--- begin SELECTED TEXT ---

Toaste brings 'honey toast,' a unique dessert treat, to East Lansing

Vickki Dozier
Lansing State Journal

EAST LANSING — Toaste is nestled between Wings Over East Lansing and Tamaki in the Brookfield Plaza strip mall along Grand River Avenue.

Its name is pronounced the same as the toast that pops out of a toaster. 

The honey toast they serve is something very different.

David Yuan of Toaste in East Lansing prepares Sweet Strawberry Honey Toast Wednesday, Sept. 19, 2018.  The process of making the honey toast alone takes five hours from beginning to end.

It looks like a little square building made of bread. The "roof" is decorated with ice cream, fruits, homemade whipped cream or custard and sauces.

Cut it open and inside there's a surprise: small chunks of honey toast, with a sugary crunch to the outside and moist on the inside. With each bite, you taste a little bit of everything. 

"Honey toast is originally from Japan," said Cucu Wangsawihardja, co-owner of the family business. "Then Taiwan did it. Now, I think China also has it.

--- end SELECTED TEXT ---

OBJECTIVES:
1. According to the article on Toaste, how long does making the honey toast take from beginning to end?
2. Rewrite the passage of the Toaste article that begins at the words "Vickki Dozier" and stops after "of a toaster.", renaming "strip mall" to "shopping center".
The records have no connection to the article above.

--- begin ITEMS ---

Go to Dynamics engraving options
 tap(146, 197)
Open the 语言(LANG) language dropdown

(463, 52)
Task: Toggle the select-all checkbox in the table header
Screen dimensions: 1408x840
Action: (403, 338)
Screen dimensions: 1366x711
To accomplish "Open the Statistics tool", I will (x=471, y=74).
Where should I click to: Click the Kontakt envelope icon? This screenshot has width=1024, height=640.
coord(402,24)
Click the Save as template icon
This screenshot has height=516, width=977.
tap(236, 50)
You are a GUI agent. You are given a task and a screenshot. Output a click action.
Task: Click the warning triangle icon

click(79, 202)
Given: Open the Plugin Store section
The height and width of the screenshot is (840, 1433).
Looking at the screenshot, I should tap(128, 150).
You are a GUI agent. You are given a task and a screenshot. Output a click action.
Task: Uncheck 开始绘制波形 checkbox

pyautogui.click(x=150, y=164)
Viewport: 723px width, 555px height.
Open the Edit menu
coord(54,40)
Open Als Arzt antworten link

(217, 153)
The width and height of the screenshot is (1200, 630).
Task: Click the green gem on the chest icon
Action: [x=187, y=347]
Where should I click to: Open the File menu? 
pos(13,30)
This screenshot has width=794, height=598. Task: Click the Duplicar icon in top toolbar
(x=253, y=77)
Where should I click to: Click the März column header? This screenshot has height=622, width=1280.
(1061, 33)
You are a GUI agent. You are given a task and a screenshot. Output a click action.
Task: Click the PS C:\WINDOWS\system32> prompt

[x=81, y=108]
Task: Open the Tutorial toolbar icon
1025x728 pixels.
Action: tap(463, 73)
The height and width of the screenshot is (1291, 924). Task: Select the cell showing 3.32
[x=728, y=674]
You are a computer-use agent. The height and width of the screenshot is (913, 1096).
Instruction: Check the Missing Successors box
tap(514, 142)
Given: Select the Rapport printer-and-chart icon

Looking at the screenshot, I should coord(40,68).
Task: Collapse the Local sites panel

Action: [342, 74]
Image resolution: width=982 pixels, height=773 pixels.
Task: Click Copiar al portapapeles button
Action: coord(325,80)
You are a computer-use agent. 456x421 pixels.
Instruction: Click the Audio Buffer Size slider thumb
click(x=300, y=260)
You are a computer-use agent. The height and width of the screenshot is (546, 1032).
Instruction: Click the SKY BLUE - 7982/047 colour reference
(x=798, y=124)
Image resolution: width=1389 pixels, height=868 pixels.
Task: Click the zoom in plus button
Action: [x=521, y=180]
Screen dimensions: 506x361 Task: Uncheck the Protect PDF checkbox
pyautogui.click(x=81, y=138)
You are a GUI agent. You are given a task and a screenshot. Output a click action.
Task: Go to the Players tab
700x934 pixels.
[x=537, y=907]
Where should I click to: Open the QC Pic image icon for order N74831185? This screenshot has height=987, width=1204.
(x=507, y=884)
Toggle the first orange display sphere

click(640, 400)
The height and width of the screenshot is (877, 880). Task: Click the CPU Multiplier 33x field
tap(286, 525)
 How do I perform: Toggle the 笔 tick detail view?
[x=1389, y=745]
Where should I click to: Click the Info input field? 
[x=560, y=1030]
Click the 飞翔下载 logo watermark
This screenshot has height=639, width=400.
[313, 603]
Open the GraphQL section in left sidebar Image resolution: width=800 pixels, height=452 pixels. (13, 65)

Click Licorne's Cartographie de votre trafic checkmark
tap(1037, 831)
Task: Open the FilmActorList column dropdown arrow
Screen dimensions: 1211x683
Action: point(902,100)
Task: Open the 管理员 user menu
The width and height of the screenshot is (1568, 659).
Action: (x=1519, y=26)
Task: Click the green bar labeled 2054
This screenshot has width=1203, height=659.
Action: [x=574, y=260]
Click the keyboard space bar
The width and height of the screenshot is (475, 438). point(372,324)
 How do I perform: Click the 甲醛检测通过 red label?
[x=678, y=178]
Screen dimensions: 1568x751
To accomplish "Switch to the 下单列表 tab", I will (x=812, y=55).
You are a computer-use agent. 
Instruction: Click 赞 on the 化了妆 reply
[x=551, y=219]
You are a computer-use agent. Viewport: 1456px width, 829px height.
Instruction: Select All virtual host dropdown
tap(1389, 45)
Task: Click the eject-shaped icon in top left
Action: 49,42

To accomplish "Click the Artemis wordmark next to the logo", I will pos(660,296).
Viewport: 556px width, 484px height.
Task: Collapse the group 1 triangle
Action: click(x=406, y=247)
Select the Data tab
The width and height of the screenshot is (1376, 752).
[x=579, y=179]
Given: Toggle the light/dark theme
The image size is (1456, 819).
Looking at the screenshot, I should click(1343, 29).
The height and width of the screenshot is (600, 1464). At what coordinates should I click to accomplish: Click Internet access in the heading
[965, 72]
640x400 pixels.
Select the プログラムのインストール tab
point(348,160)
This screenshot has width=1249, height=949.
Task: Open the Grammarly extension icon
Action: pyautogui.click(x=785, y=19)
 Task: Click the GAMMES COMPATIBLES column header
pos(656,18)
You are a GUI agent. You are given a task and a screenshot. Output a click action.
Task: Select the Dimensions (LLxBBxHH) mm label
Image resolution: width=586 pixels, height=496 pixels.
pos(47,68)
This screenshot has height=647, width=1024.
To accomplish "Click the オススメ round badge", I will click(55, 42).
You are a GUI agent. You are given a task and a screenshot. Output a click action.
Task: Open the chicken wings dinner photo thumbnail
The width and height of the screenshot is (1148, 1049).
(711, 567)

--- end ITEMS ---

PER-TASK OUTPUTS:
1. Five hours.

2.
Vickki Dozier
Lansing State Journal

EAST LANSING — Toaste is nestled between Wings Over East Lansing and Tamaki in the Brookfield Plaza shopping center along Grand River Avenue.

Its name is pronounced the same as the toast that pops out of a toaster.